Nous voudrions mettre en exergue deux caractéristiques de ce moment historique qui ont trouvé récemment écho dans le mouvement des Gilets jaunes et dans ce qu’il a suscité au sein de l’ « élite » intellectuelle.
2. Hier, la Commune
Un ouvrage de Paul Lidsky intitulé Les écrivains contre la Commune analyse la littérature contemporaine de la Commune1. Il présente une anthologie effrayante d’un déchaînement de violence verbale (littéraire) de la classe bourgeoise à l’égard de ceux qui pour eux sont la « populace ». L’auteur souligne que les conservateurs ne furent pas les seuls à exprimer cette haine-effroi à l’égard du mouvement révolutionnaire. Si des auteurs comme Théophile Gautier, Edmond de Goncourt, Leconte de Lisle, Alexandre Dumas fils, la comtesse de Ségur ou Gustave Flaubert se laissèrent aller sans surprise à de tels débordements, d’autres, considérés comme progressistes ou favorables au peuple ne furent finalement pas en reste. Ainsi, Anatole France, Emile Zola et Georges Sand exprimèrent dans leur œuvre une franche hostilité aux communards et un certain mépris pour le petit peuple en révolte. Rares furent les écrivains ayant pignon sur rue qui prirent la défense des insurgés. Victor Hugo et Arthur Rimbaud eurent cette attitude courageuse qui valu au premier de subir des menaces.

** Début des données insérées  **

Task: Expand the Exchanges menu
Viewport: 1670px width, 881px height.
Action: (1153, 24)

3. Aujourd’hui, les Gilets jaunes
Les manifestations de Gilets jaunes qui animèrent la contestation sociale en France de 2018 à 2019, nous livrent comme un échos atténué de la révolution de 1871. Comme celle-ci, le mouvement est populaire. Il s’agit d’une population n’en pouvant plus. Celle qui ne parvient pas à nouer les deux bouts et qui sombre dans la pauvreté. Un quotidien fait de chômage, d’emplois précaires, de petits boulots pénibles aux salaires trop bas. Un ras le bol des politiques d’austérité menées par ceux qui sont perçus comme privilégiés: la classe politique française où les diplômés des grandes écoles sont surreprésentés et qui ne connaît pas ou refuse de connaître le quotidien des « gens qui ne sont rien » selon l’expression d’Emmanuel Macron.

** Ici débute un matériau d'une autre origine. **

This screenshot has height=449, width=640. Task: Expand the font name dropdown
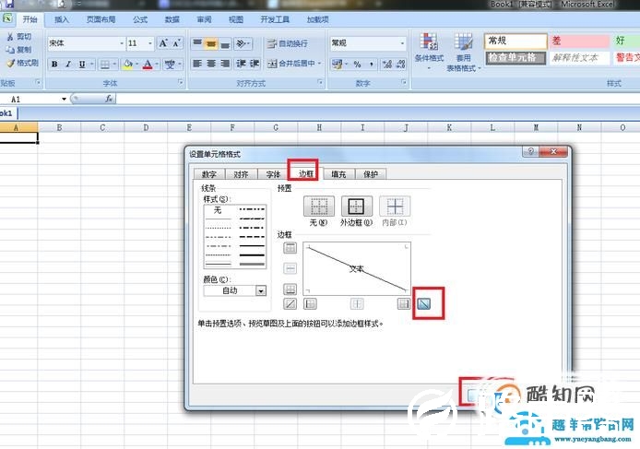coord(121,43)

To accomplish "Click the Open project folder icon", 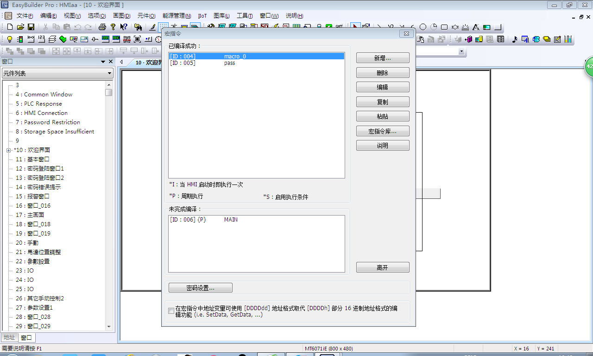I will click(20, 27).
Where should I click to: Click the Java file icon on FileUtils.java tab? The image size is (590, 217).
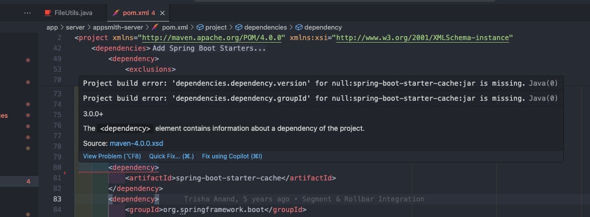[48, 13]
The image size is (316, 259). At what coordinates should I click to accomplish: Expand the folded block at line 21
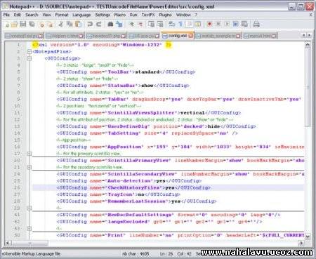tap(29, 167)
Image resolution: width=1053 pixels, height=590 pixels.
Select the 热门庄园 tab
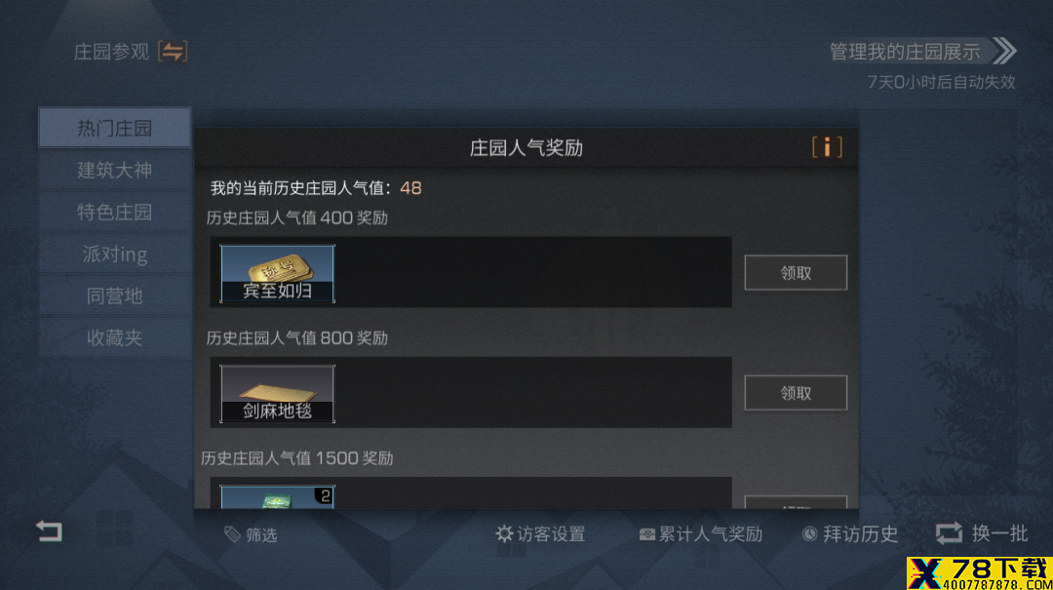coord(114,128)
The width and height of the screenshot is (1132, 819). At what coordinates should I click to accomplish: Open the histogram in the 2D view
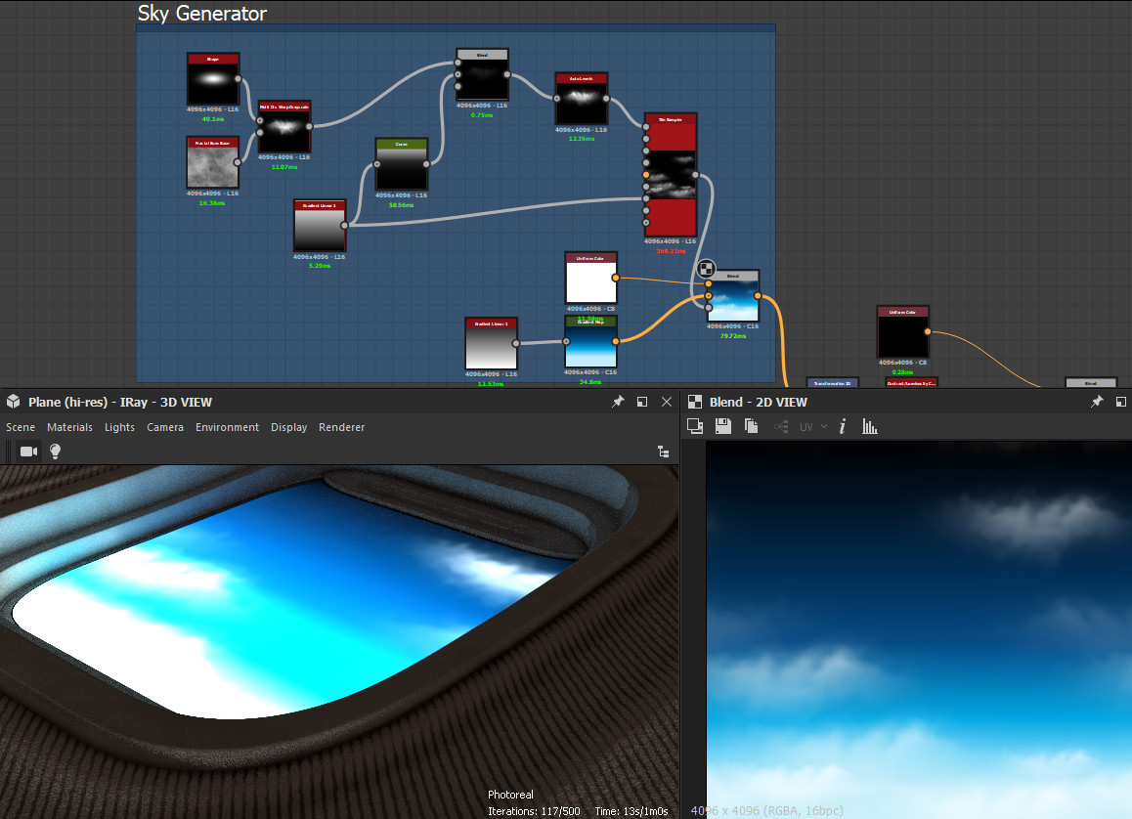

La réaction du pouvoir soucieux de maintenir l’ordre social fut intransigeante. Jamais durant les dernières décennies des manifestations ne furent réprimées avec autant de violence. Les forces de l’ordre furent sans pitié et firent nombre de blessés parfois éborgnés par les projectiles LBD (flashball), on visait la tête. Les arrestations se firent souvent au hasard et des manifestants pacifiques se trouvèrent jugés pour le simple fait d’être là. Par contre, il fut très difficile de faire mettre en examen les auteurs des nombreuses bavures policières.

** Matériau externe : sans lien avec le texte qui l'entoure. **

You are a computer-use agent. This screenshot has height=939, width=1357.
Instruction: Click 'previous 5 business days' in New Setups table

Évidemment, cette répression ne prit pas l’ampleur de celle de 1871. La révolte des Gilet jaunes non plus d’ailleurs, ils ne tinrent aucune parcelle du pouvoir politique durant ces deux ans. Question : qu’en aurait-il été si des occupations d’usine et des Communes avaient fleuri un peu partout en France et ailleurs ? Jusqu’où aurait été le pouvoir dans la répression ?
L’attitude des écrivains et des intellectuels en 1871 n’est pas purement circonstancielle, comme le constatait déjà Paul Lidsky pour les années 1980, les célébrités littéraires conservatrices actuelles utilisent finalement les mêmes procédés lorsqu’il s’agit du peuple et des mouvements sociaux. Ainsi, concernant les Gilets jaunes, du rang des néoconservateurs à celui des écrivains en vue, chacun y est allé de son couplet méprisant et parfois violent contre cette population à bout ne sachant plus comment revendiquer le droit à une vie meilleure. Tantôt qualifiés de populistes, parfois objet de l’accusation infamante d’antisémitisme, parfois assimilés à l’électorat du Rassemblement national, ils furent la proie de toutes les formes de diffamation2. Des personnages connus tels que Pascal Bruckner, Jean Quatremer3, Alain Finkielkraut, Bernard Henri Lévy, Bernard Yslaire4 etc … ne se privèrent pas de commenter les actions des Gilets jaunes n’y voyant que hordes populistes et violentes supposées ne pas vraiment savoir pourquoi ils manifestent. Insensibles aux mutilations subies par les manifestants, ces intellectuels se cantonnaient dans la légitimation de la violence des forces de l’ordre, se réjouissant de la sévérité de la justice.
En s’exprimant sur le mouvement des Gilets jaunes, ces personnages médiatiques parlent en réalité d’eux-même, de leur terreur du peuple, de leur sentiment de supériorité et de leur attachement à leurs privilèges. Car en réalité, comme le montrent certains reportages télévisés ou le film documentaire de François Ruffin et Gilles Perret « J’veux du Soleil », le profil de ces Gilets jaunes est tout autre. L’essentiel de leurs « troupes » n’est pas composé de sympathisants d’extrême droite ou de complotistes.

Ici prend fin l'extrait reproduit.